▸ Pixel coordinate grounding data:
BEGIN

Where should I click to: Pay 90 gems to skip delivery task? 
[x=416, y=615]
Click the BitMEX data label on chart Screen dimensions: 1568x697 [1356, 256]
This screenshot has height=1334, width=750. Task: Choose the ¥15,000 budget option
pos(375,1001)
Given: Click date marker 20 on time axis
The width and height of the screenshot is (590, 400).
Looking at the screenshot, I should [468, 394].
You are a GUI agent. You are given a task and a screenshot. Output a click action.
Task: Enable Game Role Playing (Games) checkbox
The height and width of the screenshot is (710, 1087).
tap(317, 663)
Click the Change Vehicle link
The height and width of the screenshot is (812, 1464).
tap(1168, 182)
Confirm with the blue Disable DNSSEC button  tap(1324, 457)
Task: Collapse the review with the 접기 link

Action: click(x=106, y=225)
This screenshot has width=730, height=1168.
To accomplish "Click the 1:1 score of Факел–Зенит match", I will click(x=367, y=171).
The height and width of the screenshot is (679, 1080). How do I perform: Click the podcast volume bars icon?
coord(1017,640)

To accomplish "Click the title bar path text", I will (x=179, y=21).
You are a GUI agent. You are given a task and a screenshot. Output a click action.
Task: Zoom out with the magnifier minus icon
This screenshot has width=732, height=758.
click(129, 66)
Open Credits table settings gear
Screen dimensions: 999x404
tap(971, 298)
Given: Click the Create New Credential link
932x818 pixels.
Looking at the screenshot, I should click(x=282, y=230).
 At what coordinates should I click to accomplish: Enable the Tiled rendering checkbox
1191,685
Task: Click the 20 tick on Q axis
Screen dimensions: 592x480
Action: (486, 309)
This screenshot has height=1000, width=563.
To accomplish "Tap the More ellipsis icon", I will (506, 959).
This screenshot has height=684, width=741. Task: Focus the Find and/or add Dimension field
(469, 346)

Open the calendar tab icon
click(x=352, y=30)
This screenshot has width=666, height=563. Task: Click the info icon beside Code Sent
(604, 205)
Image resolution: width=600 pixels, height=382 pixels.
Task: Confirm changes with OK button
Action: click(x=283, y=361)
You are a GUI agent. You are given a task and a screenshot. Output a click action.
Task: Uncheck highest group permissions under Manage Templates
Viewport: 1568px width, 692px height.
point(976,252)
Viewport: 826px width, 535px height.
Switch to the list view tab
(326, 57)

END

Repeat each record word for word.

Where should I click to: Pay 90 gems to skip delivery task? 
[x=416, y=615]
Click the BitMEX data label on chart Screen dimensions: 1568x697 [1356, 256]
This screenshot has height=1334, width=750. Task: Choose the ¥15,000 budget option
pos(375,1001)
Given: Click date marker 20 on time axis
The width and height of the screenshot is (590, 400).
Looking at the screenshot, I should [468, 394].
You are a GUI agent. You are given a task and a screenshot. Output a click action.
Task: Enable Game Role Playing (Games) checkbox
The height and width of the screenshot is (710, 1087).
tap(317, 663)
Click the Change Vehicle link
The height and width of the screenshot is (812, 1464).
tap(1168, 182)
Confirm with the blue Disable DNSSEC button  tap(1324, 457)
Task: Collapse the review with the 접기 link

Action: click(x=106, y=225)
This screenshot has width=730, height=1168.
To accomplish "Click the 1:1 score of Факел–Зенит match", I will click(x=367, y=171).
The height and width of the screenshot is (679, 1080). How do I perform: Click the podcast volume bars icon?
coord(1017,640)

To accomplish "Click the title bar path text", I will (x=179, y=21).
You are a GUI agent. You are given a task and a screenshot. Output a click action.
Task: Zoom out with the magnifier minus icon
This screenshot has width=732, height=758.
click(129, 66)
Open Credits table settings gear
Screen dimensions: 999x404
tap(971, 298)
Given: Click the Create New Credential link
932x818 pixels.
Looking at the screenshot, I should click(x=282, y=230).
 At what coordinates should I click to accomplish: Enable the Tiled rendering checkbox
1191,685
Task: Click the 20 tick on Q axis
Screen dimensions: 592x480
Action: (486, 309)
This screenshot has height=1000, width=563.
To accomplish "Tap the More ellipsis icon", I will (506, 959).
This screenshot has height=684, width=741. Task: Focus the Find and/or add Dimension field
(469, 346)

Open the calendar tab icon
click(x=352, y=30)
This screenshot has width=666, height=563. Task: Click the info icon beside Code Sent
(604, 205)
Image resolution: width=600 pixels, height=382 pixels.
Task: Confirm changes with OK button
Action: click(x=283, y=361)
You are a GUI agent. You are given a task and a screenshot. Output a click action.
Task: Uncheck highest group permissions under Manage Templates
Viewport: 1568px width, 692px height.
point(976,252)
Viewport: 826px width, 535px height.
Switch to the list view tab
(326, 57)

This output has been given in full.